Apply PC theme character substitution to the input text.
"""
return "".join(_PCTHEMA_MAP.get(c, c) for c in text)
二、chapterlog.js 的段落打乱与恢复 (Seeded Fisher–Yates)¶
chapterlog.js 使用 javascript-obfuscator 混淆,机制要点:
- 仅处理
#TextContent下非空<p>段落。 - 若段落数 <= 20: 顺序不变。
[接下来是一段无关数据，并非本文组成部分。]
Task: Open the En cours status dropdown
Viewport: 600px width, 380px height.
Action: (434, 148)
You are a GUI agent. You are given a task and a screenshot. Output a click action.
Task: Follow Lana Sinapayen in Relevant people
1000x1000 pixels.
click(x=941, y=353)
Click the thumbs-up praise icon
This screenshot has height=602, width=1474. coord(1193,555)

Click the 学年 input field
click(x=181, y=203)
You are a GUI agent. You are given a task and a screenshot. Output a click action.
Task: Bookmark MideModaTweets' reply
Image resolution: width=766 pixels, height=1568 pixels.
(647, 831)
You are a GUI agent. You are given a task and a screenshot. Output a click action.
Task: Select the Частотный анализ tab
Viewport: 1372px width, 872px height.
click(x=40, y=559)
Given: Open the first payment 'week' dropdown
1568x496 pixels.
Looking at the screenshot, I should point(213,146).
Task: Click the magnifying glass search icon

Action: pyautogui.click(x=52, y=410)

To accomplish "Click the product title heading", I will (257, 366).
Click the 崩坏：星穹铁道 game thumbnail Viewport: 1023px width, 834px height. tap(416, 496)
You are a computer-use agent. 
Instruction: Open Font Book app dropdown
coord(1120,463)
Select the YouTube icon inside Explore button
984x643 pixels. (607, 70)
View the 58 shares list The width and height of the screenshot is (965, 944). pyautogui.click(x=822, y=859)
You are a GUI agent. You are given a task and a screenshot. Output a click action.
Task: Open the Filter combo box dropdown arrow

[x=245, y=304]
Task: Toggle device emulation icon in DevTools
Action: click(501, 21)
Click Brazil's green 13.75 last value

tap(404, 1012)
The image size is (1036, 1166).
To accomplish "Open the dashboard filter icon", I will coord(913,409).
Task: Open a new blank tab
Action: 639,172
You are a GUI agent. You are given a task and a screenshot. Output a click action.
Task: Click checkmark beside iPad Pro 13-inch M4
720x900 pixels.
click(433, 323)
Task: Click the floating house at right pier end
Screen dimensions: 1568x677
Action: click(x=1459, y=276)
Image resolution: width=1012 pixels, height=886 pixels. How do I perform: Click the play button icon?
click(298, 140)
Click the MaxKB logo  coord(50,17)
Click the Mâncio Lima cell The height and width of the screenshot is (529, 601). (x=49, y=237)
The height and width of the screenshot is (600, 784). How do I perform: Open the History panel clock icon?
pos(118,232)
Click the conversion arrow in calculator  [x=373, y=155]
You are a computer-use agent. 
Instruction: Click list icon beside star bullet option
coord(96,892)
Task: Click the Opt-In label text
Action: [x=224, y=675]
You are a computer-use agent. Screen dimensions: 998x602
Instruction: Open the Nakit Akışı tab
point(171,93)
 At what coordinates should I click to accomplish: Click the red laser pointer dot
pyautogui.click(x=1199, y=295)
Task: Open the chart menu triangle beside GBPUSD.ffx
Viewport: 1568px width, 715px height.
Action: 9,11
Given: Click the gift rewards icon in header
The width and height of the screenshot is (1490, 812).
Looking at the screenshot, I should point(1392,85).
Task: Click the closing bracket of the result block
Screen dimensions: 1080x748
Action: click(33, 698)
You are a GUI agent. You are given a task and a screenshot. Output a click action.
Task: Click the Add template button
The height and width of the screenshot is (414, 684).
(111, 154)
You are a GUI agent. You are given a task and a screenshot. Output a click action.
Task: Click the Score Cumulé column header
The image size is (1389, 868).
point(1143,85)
- 若段落数 > 20: 前 20 段固定,其余段按章节 ID 派生的种子进行 Fisher–Yates 打乱。
- 伪随机序列采用线性同余:
s = (s*9302 + 49397) % 233280,选位j = floor(s/233280*(i+1))。 - 种子
seed = chapterId*127 + 235。
核心逻辑复原如下:
var chapterId = ReadParams.chapterid;
if (!chapterId) return;
var textContainer = document.querySelector("#TextContent");
if (!textContainer) return;
var allNodes = Array.prototype.slice.call(textContainer.childNodes);
var paragraphs = []; // 收集非空 <p>
for (var i = 0; i < allNodes.length; i++) {
var node = allNodes[i];
if (node.nodeType === 1 && node.tagName.toLowerCase() === "p" && node.innerHTML.replace(/\s+/g, "").length > 0) {
paragraphs.push({ node: node, idx: i });
}
}
var paragraphCount = paragraphs.length;
if (!paragraphCount) return;
function shuffle(array, seed) {
var len = array.length;
seed = Number(seed);
for (var i = len - 1; i > 0; i--) {
seed = (seed * 9302 + 49397) % 233280; // 线性同余伪随机
var j = Math.floor(seed / 233280 * (i + 1)); // Fisher–Yates 选位
var tmp = array[i]; array[i] = array[j]; array[j] = tmp;
}
return array;
}
var seed = Number(chapterId) * 127 + 235; // 种子派生
var order = [];
if (paragraphCount > 20) {
var fixed = [], rest = [];
for (var i = 0; i < paragraphCount; i++) (i < 20 ? fixed : rest).push(i);
shuffle(rest, seed);
order = fixed.concat(rest); // 前 20 固定,其余打乱
} else {
for (var i = 0; i < paragraphCount; i++) order.push(i);
}
// 映射
var reordered = [];
for (var i = 0; i < paragraphCount; i++) {
reordered[order[i]] = paragraphs[i].node;
}
参考还原 (Python):
def _chapterlog_order(n: int, cid: int) -> list[int]:
"""
Compute the paragraph reordering index sequence used by /scripts/chapterlog.js.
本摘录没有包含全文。